Determination of Continuity Index Values in Atrial Fibrillation Ablation with Proactive Esophageal Cooling.

Radiofrequency (RF) ablation to perform pulmonary vein isolation (PVI) for the treatment of atrial fibrillation involves some risk to collateral structures, including the esophagus. Proactive esophageal cooling using a dedicated device has been granted marketing authorization by the Food and Drug Administration (FDA) to reduce the risk of ablation-related esophageal injury due to RF cardiac ablation procedures, and more recent data also suggest that esophageal cooling may contribute to improved long-term efficacy of treatment. A mechanistic underpinning explaining these findings exists through the quantification of lesion placement contiguity defined as the Continuity Index (CI). Kautzner et al. quantified the CI by the order of lesion placement, such that whenever a lesion is placed non-adjacent to the prior lesion, the CI is incremented by the number of segments the catheter tip has moved over. To facilitate real-time calculation of the CI and encourage further adoption of this instrument, we propose a modification in which the placement of non-adjacent lesions increments the CI by only one unit, avoiding the need to count potentially nebulous markers of atrial segmentation. The objective of this protocol is to describe the methods of calculating the CI both prospectively during real-time PVI cases and retrospectively using recorded case data. A comparison of the results obtained between cases that utilized proactive esophageal cooling and cases that used luminal esophageal temperature (LET) monitoring is then provided.

Reduced Continuity Index with Proactive Esophageal Cooling Compared to Luminal Temperature Monitoring During Radiofrequency Ablation: Improved Lesion Continuity with Esophageal Cooling.

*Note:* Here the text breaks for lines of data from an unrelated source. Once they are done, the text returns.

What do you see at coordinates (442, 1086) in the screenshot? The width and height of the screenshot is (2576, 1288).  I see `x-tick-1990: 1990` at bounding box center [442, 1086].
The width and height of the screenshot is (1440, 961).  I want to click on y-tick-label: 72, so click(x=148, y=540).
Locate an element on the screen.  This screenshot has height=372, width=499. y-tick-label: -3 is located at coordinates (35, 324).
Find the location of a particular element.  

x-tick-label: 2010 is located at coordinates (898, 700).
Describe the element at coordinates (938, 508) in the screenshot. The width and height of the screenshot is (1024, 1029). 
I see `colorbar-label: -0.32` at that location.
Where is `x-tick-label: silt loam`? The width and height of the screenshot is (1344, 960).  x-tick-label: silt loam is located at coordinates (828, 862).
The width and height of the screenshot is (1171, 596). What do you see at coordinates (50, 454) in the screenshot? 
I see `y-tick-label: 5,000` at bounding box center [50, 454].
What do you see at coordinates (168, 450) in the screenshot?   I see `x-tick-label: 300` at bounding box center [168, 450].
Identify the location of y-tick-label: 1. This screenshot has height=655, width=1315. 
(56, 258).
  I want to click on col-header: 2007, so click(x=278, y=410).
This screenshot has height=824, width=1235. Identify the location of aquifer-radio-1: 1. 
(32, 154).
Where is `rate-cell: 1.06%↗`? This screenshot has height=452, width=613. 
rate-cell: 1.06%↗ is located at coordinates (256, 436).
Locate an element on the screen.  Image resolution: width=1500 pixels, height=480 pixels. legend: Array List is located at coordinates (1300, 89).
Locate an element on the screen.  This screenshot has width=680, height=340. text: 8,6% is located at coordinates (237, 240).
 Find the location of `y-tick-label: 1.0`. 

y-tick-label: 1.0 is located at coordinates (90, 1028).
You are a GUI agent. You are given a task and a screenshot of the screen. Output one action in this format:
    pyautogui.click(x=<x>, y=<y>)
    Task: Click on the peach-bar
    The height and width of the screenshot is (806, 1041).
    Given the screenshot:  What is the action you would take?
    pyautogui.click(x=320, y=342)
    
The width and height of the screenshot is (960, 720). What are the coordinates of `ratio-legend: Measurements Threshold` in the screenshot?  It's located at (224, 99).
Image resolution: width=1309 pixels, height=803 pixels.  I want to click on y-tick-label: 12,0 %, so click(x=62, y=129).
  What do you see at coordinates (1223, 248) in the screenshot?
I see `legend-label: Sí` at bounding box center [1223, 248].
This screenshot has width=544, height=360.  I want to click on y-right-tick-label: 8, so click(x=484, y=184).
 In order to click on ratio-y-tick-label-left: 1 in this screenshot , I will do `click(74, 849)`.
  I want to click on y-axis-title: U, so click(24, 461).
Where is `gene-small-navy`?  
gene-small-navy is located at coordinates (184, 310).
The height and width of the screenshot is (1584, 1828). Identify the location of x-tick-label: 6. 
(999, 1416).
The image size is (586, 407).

Background: Proactive esophageal cooling is FDA cleared to reduce the likelihood of esophageal injury during radiofrequency ablation for treatment of atrial fibrillation (AF). Long-term follow-up data have also shown improved freedom from arrhythmia with proactive esophageal cooling compared to luminal esophageal temperature (LET) monitoring during pulmonary vein isolation (PVI). One hypothesized mechanism is improved lesion contiguity (as measured by the Continuity Index) with the use of cooling. We aimed to compare the Continuity Index of PVI cases using proactive esophageal cooling to those using LET monitoring. Methods: Continuity Index was calculated for PVI cases at two different hospitals within the same health system using a slightly modified Continuity Index to facilitate both real-time calculation during observation of PVI cases and retrospective determination from recorded cases. The results were then compared between proactively cooled cases and those using LET monitoring. Results: Continuity Indices for a total of 101 cases were obtained; 77 cases using proactive esophageal cooling and 24 cases using traditional LET monitoring. With proactive esophageal cooling, the average Continuity Index was 2.7 (1.3 on the left pulmonary vein, and 1.5 on the right pulmonary vein). With LET monitoring, the average Continuity Index was 27.3 (14.3 on the left, and 12.9 on the right), for a difference of 24.6 (p < 0.001). Conclusion: Proactive esophageal cooling during PVI is associated with significantly improved lesion contiguity when compared to LET monitoring. This finding may offer a mechanism for the greater freedom from arrhythmia seen with proactive cooling in long-term follow-up.